Is CBD more than a trendy remedy? Recent studies suggest a positive effect in rheumatoid arthritis.
What is CBD?
CBD is currently almost unavoidable. Everywhere a wide variety of CBD products such as CBD OilCBD tinctures, creams and even bath balls are being advertised everywhere. CBD is sold in its various forms online, in drugstores and pharmacies. And it is supposed to help against almost everything. From nervousness and tension to Sleep disorders to pain, many ailments are said to improve with the help of CBD. With such a large presence in the media and advertising, and such a broad spectrum of effects, the suspicion is obvious that CBD is one thing above all: a trendy drug.
Looking at it objectively, CBD is first of all one of hundreds of cannabinoids found in the hemp plant. However, unlike THC - which is also a cannabinoid - CBD has no psychoactive effects. That is, it is not intoxicating. Therefore, the sale of CBD products is also legal in this country, as long as a maximum level of THC content in the product is not exceeded and thus an intoxicating effect can be excluded. This maximum level is 0.2 percent.
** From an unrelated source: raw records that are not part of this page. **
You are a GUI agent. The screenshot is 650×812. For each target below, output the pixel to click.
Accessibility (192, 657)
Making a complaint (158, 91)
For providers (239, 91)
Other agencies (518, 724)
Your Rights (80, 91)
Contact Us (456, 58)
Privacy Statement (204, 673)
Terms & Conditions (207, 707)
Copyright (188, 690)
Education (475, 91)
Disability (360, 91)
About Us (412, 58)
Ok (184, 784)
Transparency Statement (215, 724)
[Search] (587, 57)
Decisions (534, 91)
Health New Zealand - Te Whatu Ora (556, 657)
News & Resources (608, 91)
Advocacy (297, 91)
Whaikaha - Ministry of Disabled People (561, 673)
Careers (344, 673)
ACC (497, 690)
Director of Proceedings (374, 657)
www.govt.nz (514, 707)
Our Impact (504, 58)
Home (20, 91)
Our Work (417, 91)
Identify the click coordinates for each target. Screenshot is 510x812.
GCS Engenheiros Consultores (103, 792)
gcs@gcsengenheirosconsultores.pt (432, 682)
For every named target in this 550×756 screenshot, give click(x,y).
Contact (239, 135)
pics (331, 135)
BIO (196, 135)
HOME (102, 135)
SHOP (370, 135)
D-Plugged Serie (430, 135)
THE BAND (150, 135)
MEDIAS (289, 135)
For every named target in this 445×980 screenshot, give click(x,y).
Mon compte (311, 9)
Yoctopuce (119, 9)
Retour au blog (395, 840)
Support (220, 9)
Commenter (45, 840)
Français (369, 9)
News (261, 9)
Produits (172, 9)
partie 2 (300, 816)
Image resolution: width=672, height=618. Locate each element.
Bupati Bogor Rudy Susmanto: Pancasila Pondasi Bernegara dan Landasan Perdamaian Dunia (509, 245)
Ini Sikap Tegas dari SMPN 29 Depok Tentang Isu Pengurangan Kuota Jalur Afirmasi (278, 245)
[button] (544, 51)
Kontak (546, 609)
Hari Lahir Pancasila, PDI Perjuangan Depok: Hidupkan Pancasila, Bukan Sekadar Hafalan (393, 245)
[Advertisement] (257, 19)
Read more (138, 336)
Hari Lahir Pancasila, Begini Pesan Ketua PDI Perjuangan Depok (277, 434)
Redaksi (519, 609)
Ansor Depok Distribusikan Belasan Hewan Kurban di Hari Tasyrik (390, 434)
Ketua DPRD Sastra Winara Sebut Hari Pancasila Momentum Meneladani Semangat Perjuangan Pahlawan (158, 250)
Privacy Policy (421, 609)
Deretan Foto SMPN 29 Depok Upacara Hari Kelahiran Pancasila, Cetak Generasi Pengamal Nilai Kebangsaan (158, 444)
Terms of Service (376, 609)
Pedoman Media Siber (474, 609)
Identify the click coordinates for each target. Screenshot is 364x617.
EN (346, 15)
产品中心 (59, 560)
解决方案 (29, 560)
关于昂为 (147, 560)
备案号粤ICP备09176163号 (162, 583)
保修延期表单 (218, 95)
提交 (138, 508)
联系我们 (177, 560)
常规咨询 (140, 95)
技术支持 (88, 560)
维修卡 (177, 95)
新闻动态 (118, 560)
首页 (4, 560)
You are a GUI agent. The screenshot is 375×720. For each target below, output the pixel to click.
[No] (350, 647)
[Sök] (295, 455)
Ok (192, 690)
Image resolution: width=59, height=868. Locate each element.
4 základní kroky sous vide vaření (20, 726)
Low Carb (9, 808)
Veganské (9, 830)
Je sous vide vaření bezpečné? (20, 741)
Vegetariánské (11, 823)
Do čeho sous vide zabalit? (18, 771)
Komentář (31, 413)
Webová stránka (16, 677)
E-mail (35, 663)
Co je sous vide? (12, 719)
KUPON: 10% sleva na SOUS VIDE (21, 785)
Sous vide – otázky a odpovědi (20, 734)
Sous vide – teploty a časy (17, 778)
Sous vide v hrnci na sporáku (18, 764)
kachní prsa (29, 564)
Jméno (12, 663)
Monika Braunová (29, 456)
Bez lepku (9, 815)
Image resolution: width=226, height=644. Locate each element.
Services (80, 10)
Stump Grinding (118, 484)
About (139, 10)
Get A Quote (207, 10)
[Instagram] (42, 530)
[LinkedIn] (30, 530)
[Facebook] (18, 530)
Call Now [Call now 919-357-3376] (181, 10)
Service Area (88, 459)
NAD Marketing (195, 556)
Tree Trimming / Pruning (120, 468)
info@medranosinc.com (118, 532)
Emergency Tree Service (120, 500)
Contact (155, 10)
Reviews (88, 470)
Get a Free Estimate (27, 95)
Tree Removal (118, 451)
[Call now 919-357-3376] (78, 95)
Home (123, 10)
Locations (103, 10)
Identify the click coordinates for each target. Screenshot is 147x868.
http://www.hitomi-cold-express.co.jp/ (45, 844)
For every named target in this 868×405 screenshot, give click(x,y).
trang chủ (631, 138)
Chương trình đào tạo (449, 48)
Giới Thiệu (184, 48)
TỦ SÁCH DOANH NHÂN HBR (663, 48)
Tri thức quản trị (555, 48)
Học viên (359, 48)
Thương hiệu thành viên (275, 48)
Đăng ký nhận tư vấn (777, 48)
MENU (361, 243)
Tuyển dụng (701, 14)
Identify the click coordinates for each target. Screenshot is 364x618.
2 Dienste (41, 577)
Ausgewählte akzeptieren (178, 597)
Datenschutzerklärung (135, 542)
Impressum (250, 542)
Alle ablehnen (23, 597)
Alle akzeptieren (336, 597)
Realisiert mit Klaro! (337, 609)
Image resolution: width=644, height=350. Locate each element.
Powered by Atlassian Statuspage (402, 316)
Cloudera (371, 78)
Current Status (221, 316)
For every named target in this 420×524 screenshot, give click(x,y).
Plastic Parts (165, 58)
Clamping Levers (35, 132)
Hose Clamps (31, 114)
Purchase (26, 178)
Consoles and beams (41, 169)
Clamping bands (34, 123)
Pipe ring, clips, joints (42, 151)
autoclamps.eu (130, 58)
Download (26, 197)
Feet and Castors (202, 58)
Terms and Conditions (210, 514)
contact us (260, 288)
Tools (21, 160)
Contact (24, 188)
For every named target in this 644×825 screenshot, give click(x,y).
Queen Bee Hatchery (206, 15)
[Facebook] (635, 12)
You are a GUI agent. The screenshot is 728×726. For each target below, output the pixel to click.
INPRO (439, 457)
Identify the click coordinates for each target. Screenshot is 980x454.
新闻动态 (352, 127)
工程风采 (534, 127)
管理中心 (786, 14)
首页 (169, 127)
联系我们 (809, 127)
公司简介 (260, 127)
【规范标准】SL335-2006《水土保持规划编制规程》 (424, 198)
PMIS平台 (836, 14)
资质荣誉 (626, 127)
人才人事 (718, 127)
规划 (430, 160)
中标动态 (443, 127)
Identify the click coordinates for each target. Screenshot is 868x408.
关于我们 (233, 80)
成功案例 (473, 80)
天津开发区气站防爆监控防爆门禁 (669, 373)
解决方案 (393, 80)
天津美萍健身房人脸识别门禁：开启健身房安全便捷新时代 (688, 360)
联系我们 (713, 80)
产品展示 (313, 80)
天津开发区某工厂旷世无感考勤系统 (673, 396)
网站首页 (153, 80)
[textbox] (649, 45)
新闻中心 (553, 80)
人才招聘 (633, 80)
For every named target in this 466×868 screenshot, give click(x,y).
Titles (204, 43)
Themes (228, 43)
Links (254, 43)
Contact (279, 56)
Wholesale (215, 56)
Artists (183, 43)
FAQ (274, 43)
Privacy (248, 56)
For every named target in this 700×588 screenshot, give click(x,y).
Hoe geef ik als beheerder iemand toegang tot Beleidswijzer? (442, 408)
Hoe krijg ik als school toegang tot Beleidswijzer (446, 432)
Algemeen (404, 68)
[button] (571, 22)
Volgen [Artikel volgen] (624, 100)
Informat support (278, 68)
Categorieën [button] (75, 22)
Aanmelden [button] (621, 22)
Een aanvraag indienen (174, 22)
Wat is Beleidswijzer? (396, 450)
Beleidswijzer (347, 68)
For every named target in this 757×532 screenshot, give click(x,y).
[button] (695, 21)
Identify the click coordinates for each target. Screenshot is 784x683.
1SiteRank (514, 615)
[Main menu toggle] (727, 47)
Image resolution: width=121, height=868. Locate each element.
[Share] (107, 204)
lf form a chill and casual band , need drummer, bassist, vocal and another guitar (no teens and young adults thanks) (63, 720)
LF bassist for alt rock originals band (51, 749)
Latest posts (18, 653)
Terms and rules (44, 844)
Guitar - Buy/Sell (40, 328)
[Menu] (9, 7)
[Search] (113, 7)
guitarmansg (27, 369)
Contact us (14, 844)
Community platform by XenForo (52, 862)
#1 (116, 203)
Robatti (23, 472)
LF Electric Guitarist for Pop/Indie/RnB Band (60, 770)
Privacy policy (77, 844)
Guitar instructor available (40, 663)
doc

Scientifically, there are now actually some positive effects of CBD. For example, CBD products have been shown to reduce epileptic seizures in children. In most cases, traditional therapies achieve remission in epilepsy patients, but in about one-third, standard medications don't work and they continue to suffer disease-related seizures. Researchers from Mattel Children's Hospital found that certain CBD products significantly reduced these seizures in children with the disease. As a result, CBD is now used to treat rare types of epilepsy, some of which are resistant to treatment.
How CBD affects the body
The fact that cannabinoids have an effect on the human organism is associated with the fact that they dock onto special receptors of the human nervous and immune systems. These receptors and their ligands - their binding molecules - together form the endocannabinoid system (ECS). This ECS was first uncovered in the 1990s by research groups in Israel and the United States. The molecular structure of CBD had already been deciphered at that time. However, the fact that this fundamental interaction of cannabinoids and ECS has been discovered does not mean that the exact mechanisms of action are understood. How the cannabinoids and the docking sites work together in detail is the central question of research on CBD.
Incidentally, with regard to pain therapy, research assumes that the effect of cannabinoids builds up gradually. Thus, there is first an improvement in sleep, with subsequent muscle relaxation and finally a reduction in pain.